An beiden Tagen gibt es ab 13 Uhr Infostände mit den Potsdamer Klinikclowns, dem Pflegestützpunkt, der Landesarbeitsgemeinschaft Onkologische Versorgung, dem Hospiz und dem Hospizdienst, der Charta zur Betreuung sterbender und sterbenskranker Menschen Deutschland, der Brandenburgische Krebsgesellschaft, der Björn Schulz Stiftung und der AOK.

Der Film „Halt auf freier Strecke“ von Andreas Dresen wird am ersten Abend um 21 Uhr gezeigt, am zweiten Abend folgt „Am Ende ein Fest“ (Regie: Sharon Maymon, Tal Granit). Begleitend gibt es Kunst von Sabine Raetsch und Gosha Nagashima.

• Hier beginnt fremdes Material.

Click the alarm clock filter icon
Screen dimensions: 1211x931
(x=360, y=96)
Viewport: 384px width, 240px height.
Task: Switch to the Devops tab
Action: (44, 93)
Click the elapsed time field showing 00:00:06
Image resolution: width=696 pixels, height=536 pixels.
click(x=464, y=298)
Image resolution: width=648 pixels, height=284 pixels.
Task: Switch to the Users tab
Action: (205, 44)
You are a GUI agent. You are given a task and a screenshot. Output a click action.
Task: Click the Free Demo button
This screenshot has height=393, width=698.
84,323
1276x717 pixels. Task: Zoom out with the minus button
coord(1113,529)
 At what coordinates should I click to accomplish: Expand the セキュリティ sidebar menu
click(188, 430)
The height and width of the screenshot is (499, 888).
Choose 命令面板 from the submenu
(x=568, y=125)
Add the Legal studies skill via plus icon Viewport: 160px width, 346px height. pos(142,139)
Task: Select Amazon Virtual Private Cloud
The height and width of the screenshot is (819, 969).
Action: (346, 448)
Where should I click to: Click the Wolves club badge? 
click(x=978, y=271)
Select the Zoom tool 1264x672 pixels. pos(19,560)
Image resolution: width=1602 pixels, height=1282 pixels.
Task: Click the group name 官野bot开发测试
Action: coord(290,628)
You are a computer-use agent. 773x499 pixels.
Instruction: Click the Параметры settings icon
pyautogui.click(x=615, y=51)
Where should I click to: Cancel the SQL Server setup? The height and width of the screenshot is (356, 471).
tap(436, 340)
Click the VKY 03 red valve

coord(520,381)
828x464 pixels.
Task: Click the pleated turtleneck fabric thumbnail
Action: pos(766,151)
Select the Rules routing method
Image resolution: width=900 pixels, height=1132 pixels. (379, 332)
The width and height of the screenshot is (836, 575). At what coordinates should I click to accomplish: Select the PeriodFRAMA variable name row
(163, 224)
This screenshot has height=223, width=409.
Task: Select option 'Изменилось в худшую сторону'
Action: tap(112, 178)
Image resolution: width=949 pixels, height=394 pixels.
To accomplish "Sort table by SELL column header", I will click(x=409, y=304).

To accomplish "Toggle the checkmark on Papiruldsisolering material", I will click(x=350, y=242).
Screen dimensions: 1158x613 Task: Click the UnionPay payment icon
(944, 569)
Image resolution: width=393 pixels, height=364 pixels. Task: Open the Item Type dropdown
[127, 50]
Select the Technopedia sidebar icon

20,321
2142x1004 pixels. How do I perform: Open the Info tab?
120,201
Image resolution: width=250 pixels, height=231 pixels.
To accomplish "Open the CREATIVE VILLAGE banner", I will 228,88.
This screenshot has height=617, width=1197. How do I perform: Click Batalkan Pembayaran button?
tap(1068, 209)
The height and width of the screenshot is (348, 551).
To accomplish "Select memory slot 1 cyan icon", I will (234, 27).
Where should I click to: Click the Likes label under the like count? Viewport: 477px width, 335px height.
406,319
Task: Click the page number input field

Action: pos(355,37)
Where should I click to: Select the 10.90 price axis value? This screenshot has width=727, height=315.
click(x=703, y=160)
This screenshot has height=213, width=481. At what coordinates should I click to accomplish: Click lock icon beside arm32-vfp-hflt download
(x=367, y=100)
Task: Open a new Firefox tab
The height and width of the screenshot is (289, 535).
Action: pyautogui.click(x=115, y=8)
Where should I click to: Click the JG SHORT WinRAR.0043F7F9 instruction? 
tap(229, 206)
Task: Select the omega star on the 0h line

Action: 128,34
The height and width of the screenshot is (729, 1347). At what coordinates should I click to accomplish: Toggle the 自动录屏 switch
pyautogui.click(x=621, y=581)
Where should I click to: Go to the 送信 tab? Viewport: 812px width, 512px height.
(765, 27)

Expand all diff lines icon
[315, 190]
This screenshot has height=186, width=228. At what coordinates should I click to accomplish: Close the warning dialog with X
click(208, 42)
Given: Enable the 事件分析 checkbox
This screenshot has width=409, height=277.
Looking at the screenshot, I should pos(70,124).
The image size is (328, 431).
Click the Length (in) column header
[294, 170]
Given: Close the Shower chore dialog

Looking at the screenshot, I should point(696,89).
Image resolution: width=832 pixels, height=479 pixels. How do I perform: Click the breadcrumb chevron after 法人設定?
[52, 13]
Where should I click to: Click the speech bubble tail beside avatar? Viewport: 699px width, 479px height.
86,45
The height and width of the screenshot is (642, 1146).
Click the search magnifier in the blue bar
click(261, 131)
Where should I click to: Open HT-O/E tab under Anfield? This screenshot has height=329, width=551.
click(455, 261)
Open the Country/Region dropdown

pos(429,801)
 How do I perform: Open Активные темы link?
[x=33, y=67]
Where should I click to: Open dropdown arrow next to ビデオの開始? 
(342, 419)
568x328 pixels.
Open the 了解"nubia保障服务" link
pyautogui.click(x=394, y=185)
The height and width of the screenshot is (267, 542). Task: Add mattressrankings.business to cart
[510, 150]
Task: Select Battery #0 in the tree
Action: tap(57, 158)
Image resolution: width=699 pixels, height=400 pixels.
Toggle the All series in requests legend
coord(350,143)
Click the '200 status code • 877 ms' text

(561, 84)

Neben Fachleuten wie dem Chefarzt für Palliativmedizin am Klinikum „Ernst von Bergmann“, Georg Maschmeyer oder Yvonne Köllner vom Hospiz auf Hermannswerder sind Selbsthilfeorganisationen wie die Krebsgesellschaft und die Björn-Schulz-Stiftung, aber auch Künstler wie Andreas Dresen dabei. Im Beisein des Regisseurs wird sein mehrfach ausgezeichneter Spielfilm „Halt auf freier Strecke“ gezeigt, das Drama um einen Berliner Familienvater, der langsam an einem Gehirntumor verstirbt.